Take charge of your schedule
To change how we listen at work means having to change how we work. Too many people spend too much of their time sitting in meetings that are not relevant to their work. As such, it is particularly easy to tune out when it does not relate to you. Think about all the long and boring meetings you attend that do not provide an additive value to you or your team. If you find yourself spending too much time in these types of irrelevant meetings, you need to do something to change. Your days need to be spent working on matters that are relevant to you and your objectives. If you are not focused on the right things, you will naturally lose your ability to pay attention to the things that do matter. To wit, you are losing your ability to listen properly because your days are filled with things that you do not need to listen to.
Don’t take notes
I often get chastised at work because I rarely take notes during meetings. But I fully credit this practice for my ability to listen and understand what is being asked of me. Personally, I find that taking notes distracts me from engaging with people and trying to make sure I fully understand what is being asked of me. Also, I spend less time asking people to repeat themselves for the sake of my note-taking. This approach has allowed me to remain focused on what is happening in front of me and to ensure that I am fully present. If necessary, I take note of very specific technical details that need to be captured and then perform a more complete write-up following the meeting.
The best way to help improve your listening skills is to ask questions.

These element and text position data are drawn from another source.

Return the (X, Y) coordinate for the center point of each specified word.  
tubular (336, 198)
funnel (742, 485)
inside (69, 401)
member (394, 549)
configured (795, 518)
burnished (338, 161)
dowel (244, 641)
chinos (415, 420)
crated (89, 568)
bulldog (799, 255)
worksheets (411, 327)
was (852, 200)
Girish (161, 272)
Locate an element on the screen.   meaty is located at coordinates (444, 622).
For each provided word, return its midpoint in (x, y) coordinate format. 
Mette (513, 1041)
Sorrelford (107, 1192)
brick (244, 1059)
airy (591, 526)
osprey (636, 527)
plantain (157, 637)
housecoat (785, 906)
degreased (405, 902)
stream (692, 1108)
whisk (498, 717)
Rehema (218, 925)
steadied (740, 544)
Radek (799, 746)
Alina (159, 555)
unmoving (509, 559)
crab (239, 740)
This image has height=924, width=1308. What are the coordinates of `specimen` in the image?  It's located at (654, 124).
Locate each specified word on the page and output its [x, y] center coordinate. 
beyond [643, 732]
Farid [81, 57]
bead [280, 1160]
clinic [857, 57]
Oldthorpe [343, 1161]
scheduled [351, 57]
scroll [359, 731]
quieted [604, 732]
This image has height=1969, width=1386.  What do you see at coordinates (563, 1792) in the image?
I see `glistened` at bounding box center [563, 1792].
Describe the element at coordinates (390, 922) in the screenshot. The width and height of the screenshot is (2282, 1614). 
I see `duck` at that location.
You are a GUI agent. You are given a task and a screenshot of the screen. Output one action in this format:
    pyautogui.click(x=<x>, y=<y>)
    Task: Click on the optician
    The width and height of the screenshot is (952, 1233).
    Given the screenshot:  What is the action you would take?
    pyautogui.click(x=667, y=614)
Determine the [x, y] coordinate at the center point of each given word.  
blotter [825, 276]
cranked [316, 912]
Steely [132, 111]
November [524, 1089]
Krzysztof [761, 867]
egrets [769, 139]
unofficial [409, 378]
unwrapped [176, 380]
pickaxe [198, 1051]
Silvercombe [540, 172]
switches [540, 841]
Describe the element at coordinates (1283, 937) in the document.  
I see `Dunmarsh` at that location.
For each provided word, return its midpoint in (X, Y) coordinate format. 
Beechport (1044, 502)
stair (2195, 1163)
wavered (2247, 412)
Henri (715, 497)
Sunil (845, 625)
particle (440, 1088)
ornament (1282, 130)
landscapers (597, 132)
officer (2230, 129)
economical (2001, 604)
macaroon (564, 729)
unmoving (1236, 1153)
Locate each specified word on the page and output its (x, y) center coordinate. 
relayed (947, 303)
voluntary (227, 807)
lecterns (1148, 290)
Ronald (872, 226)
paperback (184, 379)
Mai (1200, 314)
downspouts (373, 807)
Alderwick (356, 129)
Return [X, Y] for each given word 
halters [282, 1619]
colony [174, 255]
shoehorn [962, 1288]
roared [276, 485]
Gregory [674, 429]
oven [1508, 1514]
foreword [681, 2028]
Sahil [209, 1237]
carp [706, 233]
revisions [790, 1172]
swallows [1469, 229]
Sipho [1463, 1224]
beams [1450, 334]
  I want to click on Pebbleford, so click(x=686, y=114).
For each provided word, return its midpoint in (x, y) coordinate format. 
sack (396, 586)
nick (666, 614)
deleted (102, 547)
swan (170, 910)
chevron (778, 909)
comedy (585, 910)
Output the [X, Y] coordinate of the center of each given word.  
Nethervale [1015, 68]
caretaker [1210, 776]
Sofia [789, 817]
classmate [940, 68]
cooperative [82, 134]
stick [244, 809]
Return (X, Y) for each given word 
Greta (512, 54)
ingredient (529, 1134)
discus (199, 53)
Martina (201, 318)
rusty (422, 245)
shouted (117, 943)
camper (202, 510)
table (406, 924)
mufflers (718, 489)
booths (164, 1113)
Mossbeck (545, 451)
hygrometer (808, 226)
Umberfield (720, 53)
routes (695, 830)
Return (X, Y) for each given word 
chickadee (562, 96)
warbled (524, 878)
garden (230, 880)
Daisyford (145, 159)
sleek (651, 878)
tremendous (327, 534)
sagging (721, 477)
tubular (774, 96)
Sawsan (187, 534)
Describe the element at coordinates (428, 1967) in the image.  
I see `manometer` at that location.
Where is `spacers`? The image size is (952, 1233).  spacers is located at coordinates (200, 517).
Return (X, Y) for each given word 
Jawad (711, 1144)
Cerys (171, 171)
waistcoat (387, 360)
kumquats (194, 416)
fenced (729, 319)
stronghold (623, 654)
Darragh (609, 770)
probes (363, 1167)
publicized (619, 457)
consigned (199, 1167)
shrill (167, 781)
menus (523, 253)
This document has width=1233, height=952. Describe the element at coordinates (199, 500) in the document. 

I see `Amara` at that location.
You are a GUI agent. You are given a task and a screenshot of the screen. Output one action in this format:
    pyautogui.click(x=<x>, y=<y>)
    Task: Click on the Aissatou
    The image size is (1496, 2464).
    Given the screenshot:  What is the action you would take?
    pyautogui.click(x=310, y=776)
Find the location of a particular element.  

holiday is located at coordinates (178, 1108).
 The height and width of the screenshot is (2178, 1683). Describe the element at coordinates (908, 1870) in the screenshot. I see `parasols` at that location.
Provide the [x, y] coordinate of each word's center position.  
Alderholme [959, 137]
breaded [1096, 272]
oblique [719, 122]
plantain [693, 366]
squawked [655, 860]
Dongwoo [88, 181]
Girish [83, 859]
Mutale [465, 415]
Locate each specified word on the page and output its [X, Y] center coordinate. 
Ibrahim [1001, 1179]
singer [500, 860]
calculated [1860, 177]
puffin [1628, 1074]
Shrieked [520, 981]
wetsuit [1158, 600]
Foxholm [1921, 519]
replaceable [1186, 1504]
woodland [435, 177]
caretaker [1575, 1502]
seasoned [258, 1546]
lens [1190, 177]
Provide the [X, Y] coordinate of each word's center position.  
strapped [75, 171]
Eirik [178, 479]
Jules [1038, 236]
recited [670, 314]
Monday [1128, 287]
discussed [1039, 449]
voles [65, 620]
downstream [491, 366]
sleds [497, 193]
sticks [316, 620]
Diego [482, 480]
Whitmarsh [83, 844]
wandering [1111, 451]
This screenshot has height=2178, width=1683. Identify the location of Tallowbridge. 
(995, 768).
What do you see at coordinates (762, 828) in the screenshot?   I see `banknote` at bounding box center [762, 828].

This will certainly take time to develop as most people are somewhat reluctant to interrupt – especially in the middle of a crowded meeting. But asking questions is the best way to ensure that you are receiving the information correctly and it is certainly the best way of ensuring that you will remember what is being discussed. Much like dating, asking questions is the best way to learn about something (or someone) that is new to you.
One of the best ways to become an effective listener is to be receptive to feedback – whether it is solicited or not and whether it is positive or not. Let’s face it, many of us may not be receptive to feedback as it may, historically, have been associated with some form of consequence. However, we shouldn’t continue to perceive feedback in such a negative way.
If you learn to accept feedback in a constructive and positive manner, it will help you adapt and improve all measures of your work – and personal – life.